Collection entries
===============
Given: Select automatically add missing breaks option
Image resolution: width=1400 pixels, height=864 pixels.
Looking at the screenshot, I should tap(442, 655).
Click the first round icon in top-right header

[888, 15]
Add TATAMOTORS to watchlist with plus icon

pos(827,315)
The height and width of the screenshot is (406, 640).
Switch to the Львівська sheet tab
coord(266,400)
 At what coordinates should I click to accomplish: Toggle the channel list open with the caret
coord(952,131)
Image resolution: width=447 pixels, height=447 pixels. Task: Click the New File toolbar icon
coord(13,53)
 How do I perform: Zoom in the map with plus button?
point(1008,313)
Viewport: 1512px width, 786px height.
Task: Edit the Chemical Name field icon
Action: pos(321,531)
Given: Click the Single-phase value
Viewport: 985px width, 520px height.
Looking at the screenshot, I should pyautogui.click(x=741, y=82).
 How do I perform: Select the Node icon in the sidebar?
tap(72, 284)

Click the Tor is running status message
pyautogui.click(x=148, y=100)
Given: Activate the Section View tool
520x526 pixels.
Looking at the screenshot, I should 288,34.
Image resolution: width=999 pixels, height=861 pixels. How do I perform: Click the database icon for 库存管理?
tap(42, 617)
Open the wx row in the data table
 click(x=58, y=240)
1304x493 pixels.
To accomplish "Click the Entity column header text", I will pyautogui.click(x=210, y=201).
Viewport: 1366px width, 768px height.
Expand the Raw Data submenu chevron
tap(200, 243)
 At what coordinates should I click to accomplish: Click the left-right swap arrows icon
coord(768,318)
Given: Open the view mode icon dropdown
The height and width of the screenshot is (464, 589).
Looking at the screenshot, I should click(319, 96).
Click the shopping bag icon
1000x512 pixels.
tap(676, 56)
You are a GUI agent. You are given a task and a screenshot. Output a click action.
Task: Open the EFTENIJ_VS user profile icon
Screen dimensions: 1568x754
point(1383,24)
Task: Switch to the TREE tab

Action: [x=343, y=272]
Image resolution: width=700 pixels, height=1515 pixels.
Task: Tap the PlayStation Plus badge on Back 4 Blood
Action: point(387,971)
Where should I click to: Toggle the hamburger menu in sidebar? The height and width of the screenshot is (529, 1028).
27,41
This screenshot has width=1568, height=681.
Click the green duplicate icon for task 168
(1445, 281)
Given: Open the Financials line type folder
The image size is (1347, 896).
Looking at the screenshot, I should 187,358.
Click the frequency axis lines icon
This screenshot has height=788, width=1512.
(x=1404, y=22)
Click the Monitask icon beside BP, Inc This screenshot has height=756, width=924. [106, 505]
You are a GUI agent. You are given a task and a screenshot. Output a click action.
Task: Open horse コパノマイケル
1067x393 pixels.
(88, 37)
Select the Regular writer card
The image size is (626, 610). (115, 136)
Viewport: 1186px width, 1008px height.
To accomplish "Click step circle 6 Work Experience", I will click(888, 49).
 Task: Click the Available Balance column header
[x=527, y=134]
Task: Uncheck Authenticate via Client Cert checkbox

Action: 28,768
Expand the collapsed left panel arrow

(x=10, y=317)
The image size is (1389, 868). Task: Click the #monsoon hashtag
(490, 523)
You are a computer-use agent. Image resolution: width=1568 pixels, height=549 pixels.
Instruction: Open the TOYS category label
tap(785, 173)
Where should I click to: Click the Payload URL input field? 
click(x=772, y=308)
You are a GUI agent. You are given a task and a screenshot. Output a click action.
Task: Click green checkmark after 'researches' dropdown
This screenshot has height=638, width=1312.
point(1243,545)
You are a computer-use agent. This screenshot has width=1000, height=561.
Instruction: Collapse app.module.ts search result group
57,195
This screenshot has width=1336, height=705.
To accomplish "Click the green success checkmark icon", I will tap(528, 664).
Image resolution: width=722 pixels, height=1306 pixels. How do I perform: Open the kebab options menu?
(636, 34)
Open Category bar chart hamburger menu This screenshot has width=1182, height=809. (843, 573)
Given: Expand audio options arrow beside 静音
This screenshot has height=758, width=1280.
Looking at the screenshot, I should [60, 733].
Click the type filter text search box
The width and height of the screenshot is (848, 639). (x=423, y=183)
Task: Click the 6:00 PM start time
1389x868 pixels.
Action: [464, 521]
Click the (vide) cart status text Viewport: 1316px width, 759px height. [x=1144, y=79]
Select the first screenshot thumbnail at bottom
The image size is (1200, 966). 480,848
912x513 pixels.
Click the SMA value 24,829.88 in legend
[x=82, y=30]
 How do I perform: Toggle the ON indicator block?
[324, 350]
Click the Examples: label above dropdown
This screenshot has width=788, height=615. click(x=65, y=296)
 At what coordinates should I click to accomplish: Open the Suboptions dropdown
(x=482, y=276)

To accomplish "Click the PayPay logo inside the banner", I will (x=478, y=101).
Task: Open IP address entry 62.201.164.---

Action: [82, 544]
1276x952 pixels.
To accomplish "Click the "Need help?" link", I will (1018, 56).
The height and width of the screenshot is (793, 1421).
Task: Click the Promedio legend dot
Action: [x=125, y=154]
===============
In this exercise, you retype all of the data exactly as it appears above.

Given: Select automatically add missing breaks option
Image resolution: width=1400 pixels, height=864 pixels.
Looking at the screenshot, I should tap(442, 655).
Click the first round icon in top-right header

[888, 15]
Add TATAMOTORS to watchlist with plus icon

pos(827,315)
The height and width of the screenshot is (406, 640).
Switch to the Львівська sheet tab
coord(266,400)
 At what coordinates should I click to accomplish: Toggle the channel list open with the caret
coord(952,131)
Image resolution: width=447 pixels, height=447 pixels. Task: Click the New File toolbar icon
coord(13,53)
 How do I perform: Zoom in the map with plus button?
point(1008,313)
Viewport: 1512px width, 786px height.
Task: Edit the Chemical Name field icon
Action: pos(321,531)
Given: Click the Single-phase value
Viewport: 985px width, 520px height.
Looking at the screenshot, I should pyautogui.click(x=741, y=82).
 How do I perform: Select the Node icon in the sidebar?
tap(72, 284)

Click the Tor is running status message
pyautogui.click(x=148, y=100)
Given: Activate the Section View tool
520x526 pixels.
Looking at the screenshot, I should 288,34.
Image resolution: width=999 pixels, height=861 pixels. How do I perform: Click the database icon for 库存管理?
tap(42, 617)
Open the wx row in the data table
 click(x=58, y=240)
1304x493 pixels.
To accomplish "Click the Entity column header text", I will pyautogui.click(x=210, y=201).
Viewport: 1366px width, 768px height.
Expand the Raw Data submenu chevron
tap(200, 243)
 At what coordinates should I click to accomplish: Click the left-right swap arrows icon
coord(768,318)
Given: Open the view mode icon dropdown
The height and width of the screenshot is (464, 589).
Looking at the screenshot, I should click(319, 96).
Click the shopping bag icon
1000x512 pixels.
tap(676, 56)
You are a GUI agent. You are given a task and a screenshot. Output a click action.
Task: Open the EFTENIJ_VS user profile icon
Screen dimensions: 1568x754
point(1383,24)
Task: Switch to the TREE tab

Action: [x=343, y=272]
Image resolution: width=700 pixels, height=1515 pixels.
Task: Tap the PlayStation Plus badge on Back 4 Blood
Action: point(387,971)
Where should I click to: Toggle the hamburger menu in sidebar? The height and width of the screenshot is (529, 1028).
27,41
This screenshot has width=1568, height=681.
Click the green duplicate icon for task 168
(1445, 281)
Given: Open the Financials line type folder
The image size is (1347, 896).
Looking at the screenshot, I should 187,358.
Click the frequency axis lines icon
This screenshot has height=788, width=1512.
(x=1404, y=22)
Click the Monitask icon beside BP, Inc This screenshot has height=756, width=924. [106, 505]
You are a GUI agent. You are given a task and a screenshot. Output a click action.
Task: Open horse コパノマイケル
1067x393 pixels.
(88, 37)
Select the Regular writer card
The image size is (626, 610). (115, 136)
Viewport: 1186px width, 1008px height.
To accomplish "Click step circle 6 Work Experience", I will click(888, 49).
 Task: Click the Available Balance column header
[x=527, y=134]
Task: Uncheck Authenticate via Client Cert checkbox

Action: 28,768
Expand the collapsed left panel arrow

(x=10, y=317)
The image size is (1389, 868). Task: Click the #monsoon hashtag
(490, 523)
You are a computer-use agent. Image resolution: width=1568 pixels, height=549 pixels.
Instruction: Open the TOYS category label
tap(785, 173)
Where should I click to: Click the Payload URL input field? 
click(x=772, y=308)
You are a GUI agent. You are given a task and a screenshot. Output a click action.
Task: Click green checkmark after 'researches' dropdown
This screenshot has height=638, width=1312.
point(1243,545)
You are a computer-use agent. This screenshot has width=1000, height=561.
Instruction: Collapse app.module.ts search result group
57,195
This screenshot has width=1336, height=705.
To accomplish "Click the green success checkmark icon", I will tap(528, 664).
Image resolution: width=722 pixels, height=1306 pixels. How do I perform: Open the kebab options menu?
(636, 34)
Open Category bar chart hamburger menu This screenshot has width=1182, height=809. (843, 573)
Given: Expand audio options arrow beside 静音
This screenshot has height=758, width=1280.
Looking at the screenshot, I should [60, 733].
Click the type filter text search box
The width and height of the screenshot is (848, 639). (x=423, y=183)
Task: Click the 6:00 PM start time
1389x868 pixels.
Action: [464, 521]
Click the (vide) cart status text Viewport: 1316px width, 759px height. [x=1144, y=79]
Select the first screenshot thumbnail at bottom
The image size is (1200, 966). 480,848
912x513 pixels.
Click the SMA value 24,829.88 in legend
[x=82, y=30]
 How do I perform: Toggle the ON indicator block?
[324, 350]
Click the Examples: label above dropdown
This screenshot has width=788, height=615. click(x=65, y=296)
 At what coordinates should I click to accomplish: Open the Suboptions dropdown
(x=482, y=276)

To accomplish "Click the PayPay logo inside the banner", I will (x=478, y=101).
Task: Open IP address entry 62.201.164.---

Action: [82, 544]
1276x952 pixels.
To accomplish "Click the "Need help?" link", I will (1018, 56).
The height and width of the screenshot is (793, 1421).
Task: Click the Promedio legend dot
Action: [x=125, y=154]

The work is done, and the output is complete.